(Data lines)
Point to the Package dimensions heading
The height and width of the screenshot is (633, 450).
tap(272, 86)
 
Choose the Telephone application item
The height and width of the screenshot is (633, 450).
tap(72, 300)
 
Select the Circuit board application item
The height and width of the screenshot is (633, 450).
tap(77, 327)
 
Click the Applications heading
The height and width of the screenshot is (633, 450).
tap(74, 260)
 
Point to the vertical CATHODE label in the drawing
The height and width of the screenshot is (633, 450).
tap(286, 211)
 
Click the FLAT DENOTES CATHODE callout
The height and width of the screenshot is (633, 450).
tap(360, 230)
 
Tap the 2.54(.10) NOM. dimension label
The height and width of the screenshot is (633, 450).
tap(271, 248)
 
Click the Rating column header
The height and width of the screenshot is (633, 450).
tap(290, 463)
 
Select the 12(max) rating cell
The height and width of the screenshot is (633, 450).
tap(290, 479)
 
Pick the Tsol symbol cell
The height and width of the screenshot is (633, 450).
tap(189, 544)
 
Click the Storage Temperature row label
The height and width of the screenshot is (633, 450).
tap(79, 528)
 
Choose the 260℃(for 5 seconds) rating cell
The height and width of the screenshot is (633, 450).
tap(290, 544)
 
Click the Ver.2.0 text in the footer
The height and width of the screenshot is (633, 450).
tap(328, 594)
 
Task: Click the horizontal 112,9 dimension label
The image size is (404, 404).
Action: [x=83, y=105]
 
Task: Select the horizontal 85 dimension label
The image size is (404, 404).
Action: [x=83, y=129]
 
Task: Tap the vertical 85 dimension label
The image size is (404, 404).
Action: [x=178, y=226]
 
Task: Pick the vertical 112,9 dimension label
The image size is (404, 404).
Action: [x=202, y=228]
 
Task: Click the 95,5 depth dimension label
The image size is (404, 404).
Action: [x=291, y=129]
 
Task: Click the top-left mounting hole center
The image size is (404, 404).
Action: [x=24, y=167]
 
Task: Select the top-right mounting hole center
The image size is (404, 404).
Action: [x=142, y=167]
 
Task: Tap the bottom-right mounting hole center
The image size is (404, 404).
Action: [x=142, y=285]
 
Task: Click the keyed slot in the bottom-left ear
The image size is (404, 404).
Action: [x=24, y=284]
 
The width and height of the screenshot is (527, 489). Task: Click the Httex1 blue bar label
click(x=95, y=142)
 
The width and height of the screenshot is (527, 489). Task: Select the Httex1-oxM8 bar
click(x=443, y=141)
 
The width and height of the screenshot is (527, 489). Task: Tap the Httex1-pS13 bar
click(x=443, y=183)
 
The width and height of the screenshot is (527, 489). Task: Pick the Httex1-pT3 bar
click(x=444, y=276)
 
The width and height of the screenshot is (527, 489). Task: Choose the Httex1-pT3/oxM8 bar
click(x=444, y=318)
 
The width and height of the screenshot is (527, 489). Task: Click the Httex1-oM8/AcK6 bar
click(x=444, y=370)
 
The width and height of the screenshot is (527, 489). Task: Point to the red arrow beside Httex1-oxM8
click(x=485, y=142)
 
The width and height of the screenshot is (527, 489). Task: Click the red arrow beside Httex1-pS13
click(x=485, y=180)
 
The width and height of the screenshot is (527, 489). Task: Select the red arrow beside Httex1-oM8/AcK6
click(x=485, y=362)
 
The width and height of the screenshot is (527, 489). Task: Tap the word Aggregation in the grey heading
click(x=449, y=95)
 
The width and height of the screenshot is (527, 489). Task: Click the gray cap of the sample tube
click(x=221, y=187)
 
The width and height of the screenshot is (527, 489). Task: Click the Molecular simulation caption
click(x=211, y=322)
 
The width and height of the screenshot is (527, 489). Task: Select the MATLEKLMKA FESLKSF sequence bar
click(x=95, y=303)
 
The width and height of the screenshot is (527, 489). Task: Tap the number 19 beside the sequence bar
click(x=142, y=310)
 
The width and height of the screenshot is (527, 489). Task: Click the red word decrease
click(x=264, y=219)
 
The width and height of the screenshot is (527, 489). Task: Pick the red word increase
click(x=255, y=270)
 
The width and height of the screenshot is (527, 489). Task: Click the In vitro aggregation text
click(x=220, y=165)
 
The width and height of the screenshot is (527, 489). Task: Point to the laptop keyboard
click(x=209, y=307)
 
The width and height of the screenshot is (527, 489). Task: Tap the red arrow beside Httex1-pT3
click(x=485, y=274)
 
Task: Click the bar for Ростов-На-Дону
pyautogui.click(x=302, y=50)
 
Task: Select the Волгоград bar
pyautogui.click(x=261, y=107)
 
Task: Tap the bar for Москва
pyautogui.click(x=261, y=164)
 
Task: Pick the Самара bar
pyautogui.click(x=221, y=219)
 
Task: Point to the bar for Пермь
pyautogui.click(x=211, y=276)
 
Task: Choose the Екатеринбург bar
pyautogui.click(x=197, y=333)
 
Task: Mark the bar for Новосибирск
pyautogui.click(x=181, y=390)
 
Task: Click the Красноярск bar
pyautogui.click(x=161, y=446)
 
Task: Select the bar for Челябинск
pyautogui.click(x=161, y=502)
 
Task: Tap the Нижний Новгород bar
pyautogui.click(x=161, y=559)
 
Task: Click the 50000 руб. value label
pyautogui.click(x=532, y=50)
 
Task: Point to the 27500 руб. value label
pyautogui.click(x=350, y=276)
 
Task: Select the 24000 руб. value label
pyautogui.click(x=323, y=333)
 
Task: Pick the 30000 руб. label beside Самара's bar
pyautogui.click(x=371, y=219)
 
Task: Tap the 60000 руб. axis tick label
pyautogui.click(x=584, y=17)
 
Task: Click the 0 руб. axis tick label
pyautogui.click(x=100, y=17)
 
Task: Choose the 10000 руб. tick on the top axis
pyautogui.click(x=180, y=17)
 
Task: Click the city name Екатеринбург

[Directions]:
Update the rows above by replacing "Package dimensions" with "Package outline" wherever it occurs, keeping everything else identical.

[Response for this exercise]:
Point to the Package outline heading
The height and width of the screenshot is (633, 450).
tap(272, 86)
 
Choose the Telephone application item
The height and width of the screenshot is (633, 450).
tap(72, 300)
 
Select the Circuit board application item
The height and width of the screenshot is (633, 450).
tap(77, 327)
 
Click the Applications heading
The height and width of the screenshot is (633, 450).
tap(74, 260)
 
Point to the vertical CATHODE label in the drawing
The height and width of the screenshot is (633, 450).
tap(286, 211)
 
Click the FLAT DENOTES CATHODE callout
The height and width of the screenshot is (633, 450).
tap(360, 230)
 
Tap the 2.54(.10) NOM. dimension label
The height and width of the screenshot is (633, 450).
tap(271, 248)
 
Click the Rating column header
The height and width of the screenshot is (633, 450).
tap(290, 463)
 
Select the 12(max) rating cell
The height and width of the screenshot is (633, 450).
tap(290, 479)
 
Pick the Tsol symbol cell
The height and width of the screenshot is (633, 450).
tap(189, 544)
 
Click the Storage Temperature row label
The height and width of the screenshot is (633, 450).
tap(79, 528)
 
Choose the 260℃(for 5 seconds) rating cell
The height and width of the screenshot is (633, 450).
tap(290, 544)
 
Click the Ver.2.0 text in the footer
The height and width of the screenshot is (633, 450).
tap(328, 594)
 
Task: Click the horizontal 112,9 dimension label
The image size is (404, 404).
Action: [x=83, y=105]
 
Task: Select the horizontal 85 dimension label
The image size is (404, 404).
Action: [x=83, y=129]
 
Task: Tap the vertical 85 dimension label
The image size is (404, 404).
Action: [x=178, y=226]
 
Task: Pick the vertical 112,9 dimension label
The image size is (404, 404).
Action: [x=202, y=228]
 
Task: Click the 95,5 depth dimension label
The image size is (404, 404).
Action: [x=291, y=129]
 
Task: Click the top-left mounting hole center
The image size is (404, 404).
Action: [x=24, y=167]
 
Task: Select the top-right mounting hole center
The image size is (404, 404).
Action: [x=142, y=167]
 
Task: Tap the bottom-right mounting hole center
The image size is (404, 404).
Action: [x=142, y=285]
 
Task: Click the keyed slot in the bottom-left ear
The image size is (404, 404).
Action: [x=24, y=284]
 
The width and height of the screenshot is (527, 489). Task: Click the Httex1 blue bar label
click(x=95, y=142)
 
The width and height of the screenshot is (527, 489). Task: Select the Httex1-oxM8 bar
click(x=443, y=141)
 
The width and height of the screenshot is (527, 489). Task: Tap the Httex1-pS13 bar
click(x=443, y=183)
 
The width and height of the screenshot is (527, 489). Task: Pick the Httex1-pT3 bar
click(x=444, y=276)
 
The width and height of the screenshot is (527, 489). Task: Choose the Httex1-pT3/oxM8 bar
click(x=444, y=318)
 
The width and height of the screenshot is (527, 489). Task: Click the Httex1-oM8/AcK6 bar
click(x=444, y=370)
 
The width and height of the screenshot is (527, 489). Task: Point to the red arrow beside Httex1-oxM8
click(x=485, y=142)
 
The width and height of the screenshot is (527, 489). Task: Click the red arrow beside Httex1-pS13
click(x=485, y=180)
 
The width and height of the screenshot is (527, 489). Task: Select the red arrow beside Httex1-oM8/AcK6
click(x=485, y=362)
 
The width and height of the screenshot is (527, 489). Task: Tap the word Aggregation in the grey heading
click(x=449, y=95)
 
The width and height of the screenshot is (527, 489). Task: Click the gray cap of the sample tube
click(x=221, y=187)
 
The width and height of the screenshot is (527, 489). Task: Click the Molecular simulation caption
click(x=211, y=322)
 
The width and height of the screenshot is (527, 489). Task: Select the MATLEKLMKA FESLKSF sequence bar
click(x=95, y=303)
 
The width and height of the screenshot is (527, 489). Task: Tap the number 19 beside the sequence bar
click(x=142, y=310)
 
The width and height of the screenshot is (527, 489). Task: Click the red word decrease
click(x=264, y=219)
 
The width and height of the screenshot is (527, 489). Task: Pick the red word increase
click(x=255, y=270)
 
The width and height of the screenshot is (527, 489). Task: Click the In vitro aggregation text
click(x=220, y=165)
 
The width and height of the screenshot is (527, 489). Task: Point to the laptop keyboard
click(x=209, y=307)
 
The width and height of the screenshot is (527, 489). Task: Tap the red arrow beside Httex1-pT3
click(x=485, y=274)
 
Task: Click the bar for Ростов-На-Дону
pyautogui.click(x=302, y=50)
 
Task: Select the Волгоград bar
pyautogui.click(x=261, y=107)
 
Task: Tap the bar for Москва
pyautogui.click(x=261, y=164)
 
Task: Pick the Самара bar
pyautogui.click(x=221, y=219)
 
Task: Point to the bar for Пермь
pyautogui.click(x=211, y=276)
 
Task: Choose the Екатеринбург bar
pyautogui.click(x=197, y=333)
 
Task: Mark the bar for Новосибирск
pyautogui.click(x=181, y=390)
 
Task: Click the Красноярск bar
pyautogui.click(x=161, y=446)
 
Task: Select the bar for Челябинск
pyautogui.click(x=161, y=502)
 
Task: Tap the Нижний Новгород bar
pyautogui.click(x=161, y=559)
 
Task: Click the 50000 руб. value label
pyautogui.click(x=532, y=50)
 
Task: Point to the 27500 руб. value label
pyautogui.click(x=350, y=276)
 
Task: Select the 24000 руб. value label
pyautogui.click(x=323, y=333)
 
Task: Pick the 30000 руб. label beside Самара's bar
pyautogui.click(x=371, y=219)
 
Task: Tap the 60000 руб. axis tick label
pyautogui.click(x=584, y=17)
 
Task: Click the 0 руб. axis tick label
pyautogui.click(x=100, y=17)
 
Task: Choose the 10000 руб. tick on the top axis
pyautogui.click(x=180, y=17)
 
Task: Click the city name Екатеринбург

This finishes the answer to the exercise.